*Task description:* Whatever precedes the line containing "Instruction: Select 磁盘存储 from the device list" is not copied; that line and every line after it through the final one below are copied exactly, except pictures.

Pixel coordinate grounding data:
◇ ◇ ◇ ◇ ◇ ◇ ◇

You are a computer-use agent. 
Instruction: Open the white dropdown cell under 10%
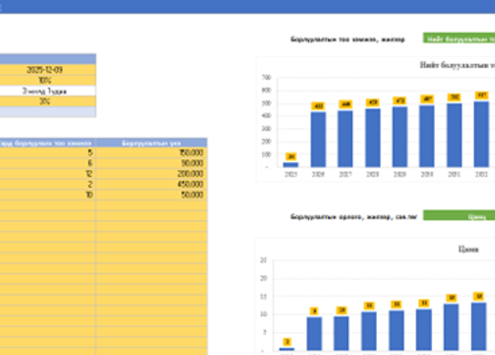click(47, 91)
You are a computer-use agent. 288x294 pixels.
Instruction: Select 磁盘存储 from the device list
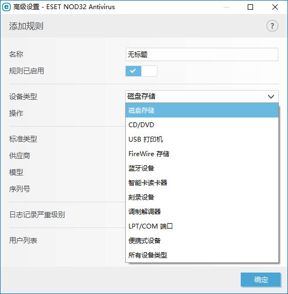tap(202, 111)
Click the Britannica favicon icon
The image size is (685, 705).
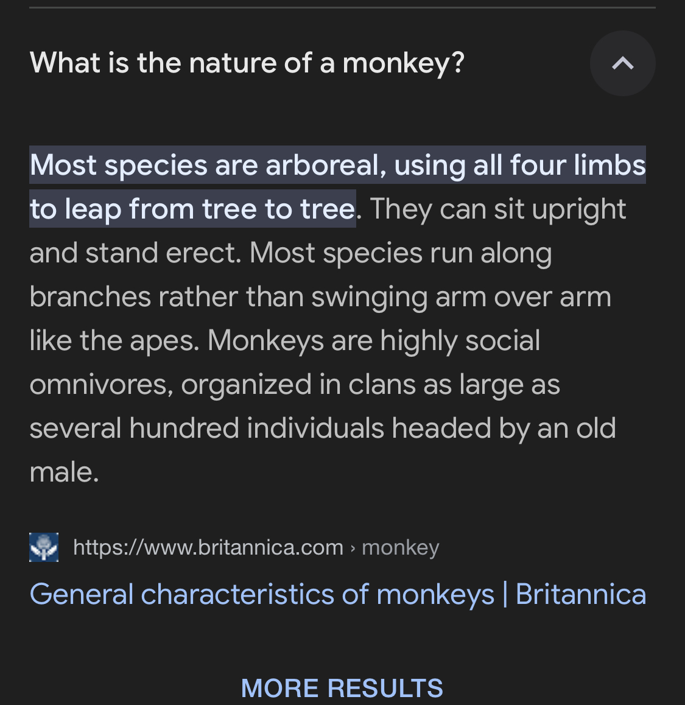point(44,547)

◇ ◇ ◇ ◇ ◇ ◇ ◇

*Task output:*
Instruction: Select 磁盘存储 from the device list
tap(202, 111)
Click the Britannica favicon icon
The image size is (685, 705).
point(44,547)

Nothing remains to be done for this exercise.